Compute Spearman correlation with each row in Y for a given row in X.

compute_spearman_parallel(X, Y[, ...])

Compute Spearman correlation between each row of X and all rows of Y in parallel.

mann_whitney_u_test(values1, values2[, ...])

Perform the Mann-Whitney U rank test on two independent samples.

perform_stat_test(values1, values2, ...)

Choose and perform a statistical test, matching your original dispatch behavior.

perform_stat_test_matrix(X1, X2, *[, test, ...])

Compute per-feature p-values comparing two groups of samples.

sig_feats_by_group(groups, feats, *[, test, ...])

Compute per-group feature significance vs the rest of the cohort.

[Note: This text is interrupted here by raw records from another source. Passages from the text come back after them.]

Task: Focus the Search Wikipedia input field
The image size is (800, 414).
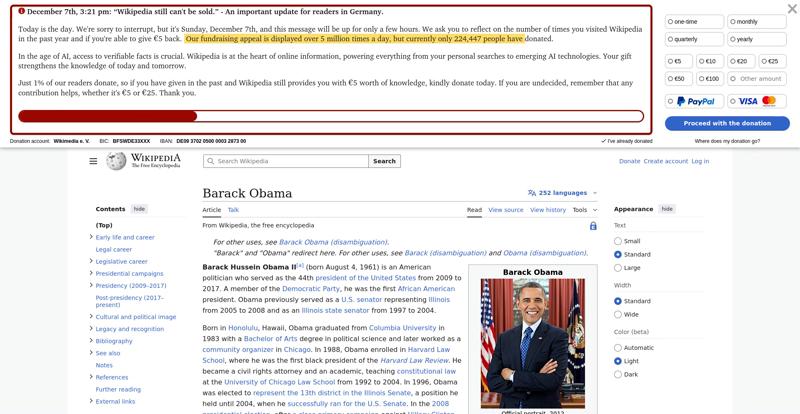Action: coord(286,161)
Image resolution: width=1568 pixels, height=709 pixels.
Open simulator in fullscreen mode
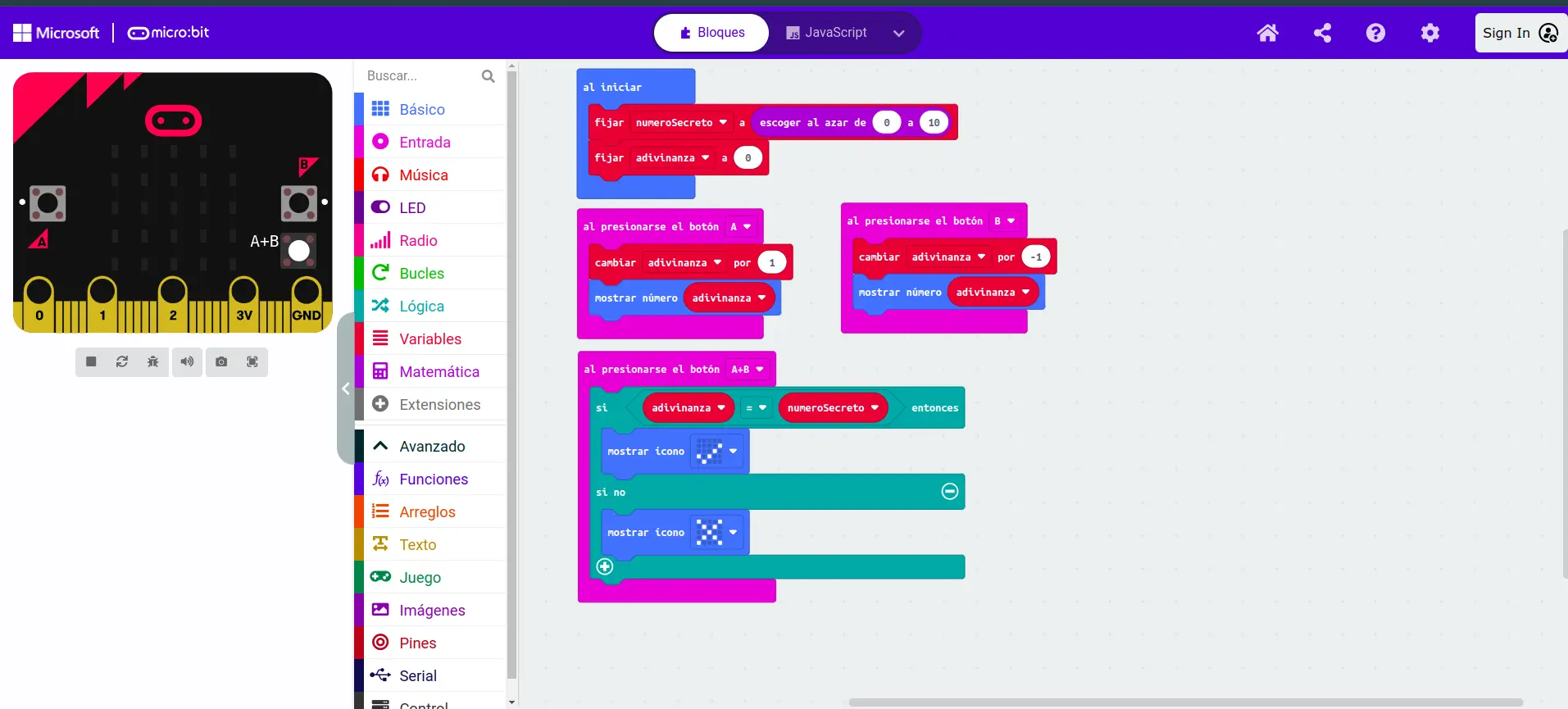coord(252,361)
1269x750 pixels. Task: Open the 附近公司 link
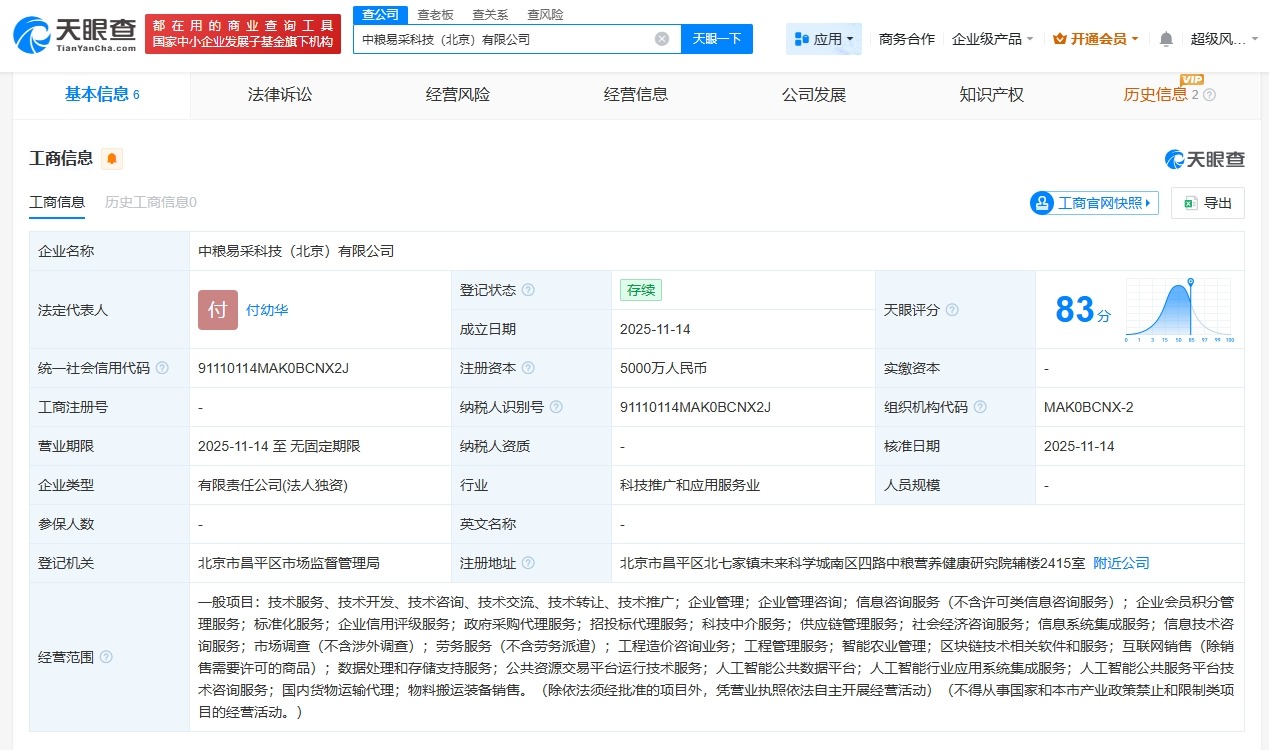(x=1120, y=562)
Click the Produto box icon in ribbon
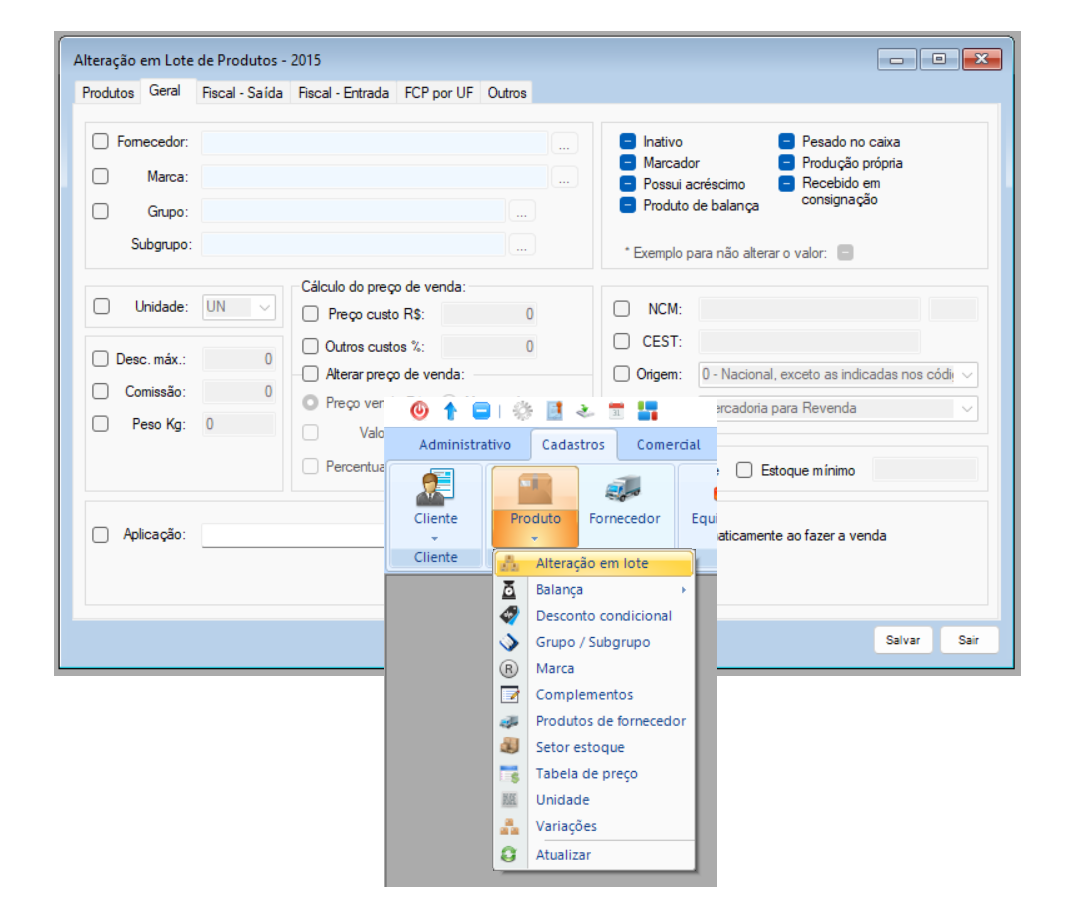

stat_test(df1, df2[, test, alpha, method, ...])

Perform statistical test between groups/datasets and apply multiple test correction.

t_test(values1, values2[, alternative, ...])

Calculate the T-test for the means of two independent samples of scores.

wilcoxon_signed_rank_test(values1[, ...])

The Wilcoxon signed-rank test.

netflow.methods.stats._apply_multipletests_safe(
pvals: ndarray,
*,
alpha: float,
method: str,
) ndarray[source]#

Apply multiple testing correction with stable behavior in presence of NaNs.

Parameters:
  • pvals (numpy.ndarray, shape (n_features,)) – Raw p-values. May include NaNs (e.g., insufficient samples, constant vectors).

  • alpha (float) – Family-wise error rate / FDR control level passed to statsmodels.

  • method (str) – Multipletests method name. See _validate_multitest_method.

Returns:

qvals – Corrected p-values. NaN p-values remain NaN in qvals.

Return type:

numpy.ndarray, shape (n_features,)

Notes

statsmodels.stats.multitest.multipletests does not always behave well with NaNs. This helper replaces NaNs with 1.0 for correction, then restores NaNs.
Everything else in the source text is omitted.